The players the Sox sent-packing have eleven All-Star selections, five Gold Gloves and two postseason MVP awards between them. The players they got in return– James Loney, Rubby De La Rosa, Jerry Sands, Ivan  DeJesus and Allen Webster– don’t have decorated trophy cases and aren’t household names by any stretch. In fact, of the five players, only Loney has accumulated more than one year of MLB service time. But, there’s no doubt about it. The Red Sox were on the winning ends of this deal.

This deal was so heavily lop-sided in Boston’s favor, it’s criminal. The Dodgers lose big here. But, their madness is half-way understandable. Fighting for a playoff spot, the Dodgers needed some insurance for their stretch run. They’re two games out of first place in their division and just a half-game ahead of the Pirates in the Wild Card race. Fighting for the postseason is important for any team, but it’s particularly important for this Dodgers club. Putting together an impressive season after two years of sub-par play, the franchise’s new ownership was clearly in a vulnerable spot. Los Angeles’ other team, the Angels, are doing their best to attract more fans from the Dodgers’ base in to their own, spending big on free agents in the offseason, making blockbuster deadline trades and stealing headlines. Of course, with the second largest market in baseball, there’s plenty of support to go around, but Dodgertown needed to prove their commitment to their fans nonetheless.

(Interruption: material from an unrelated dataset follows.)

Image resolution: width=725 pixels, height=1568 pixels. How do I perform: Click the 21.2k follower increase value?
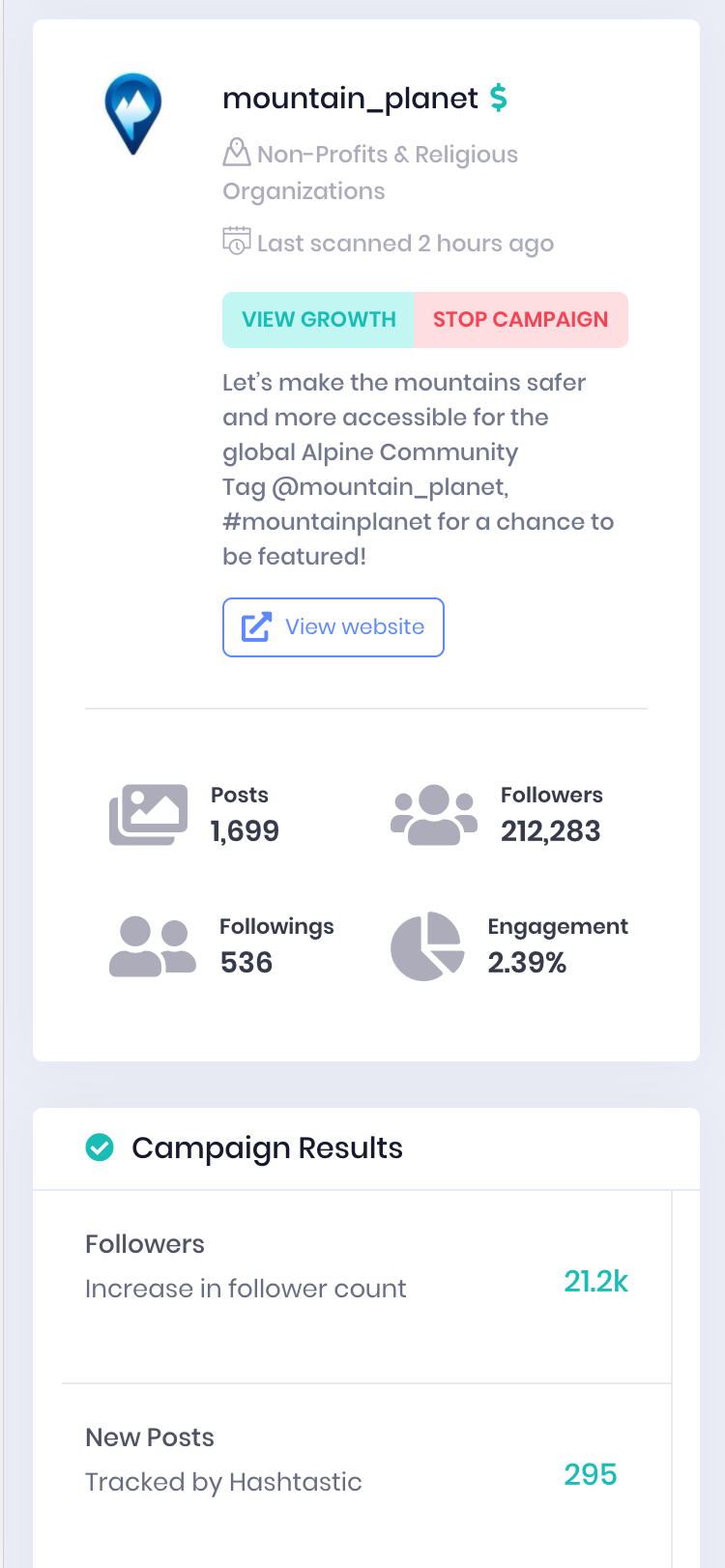coord(595,1282)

In the past few years, Dodgers’ ownership has soured much of their support, exercising poor spending practices and continually attracting negative media attention. Though he managed to sell the team for $2 billion last fall, Frank McCourt’s tenure was a an awful chapter in the club’s history. McCourt drove the team in to bankruptcy and used revenue streams to fuel his extravagant life-style and pay-off an expensive divorce. The new regime obviously wants to change that trend, and capitalize on the franchise’s potential. Sitting in such a large market and with the team suddenly playing more competitively, Magic Johnson and the club’s new owners wanted to win over a fan base that had been dwindling with disgust over the franchise’s image and annual acceptance of mediocrity. The only NL team without a World Series appearance in the last twenty-five years, the Dodgers could stand to gain big if they can make it to the Fall classic.

So, the Dodgers did something unbelievably stupid. They had great intentions, and on the surface, the trade looks beneficial for both sides. But the fact is, this deal doesn’t help enough in the short-term to make up for crippling long-term consequences. They accepted $260 million in bad contracts and a package of bad make-up veterans. $260 million. But they didn’t stop there. Claiming the contracts of this injury-riddled, insubordinate group, who were seemingly the cause of the Red Sox’ disappointing and horrible performance would’ve been reckless and short-sighted enough. The Dodgers dug themselves in to an even deeper hole, and dealt a large chunk of their future. Bright young talents Rubby De La Rosa, Allen Webster, Jerry Sands, Ivan DeJesus are all blessed with All-Star tools and they’re cheap and under team control.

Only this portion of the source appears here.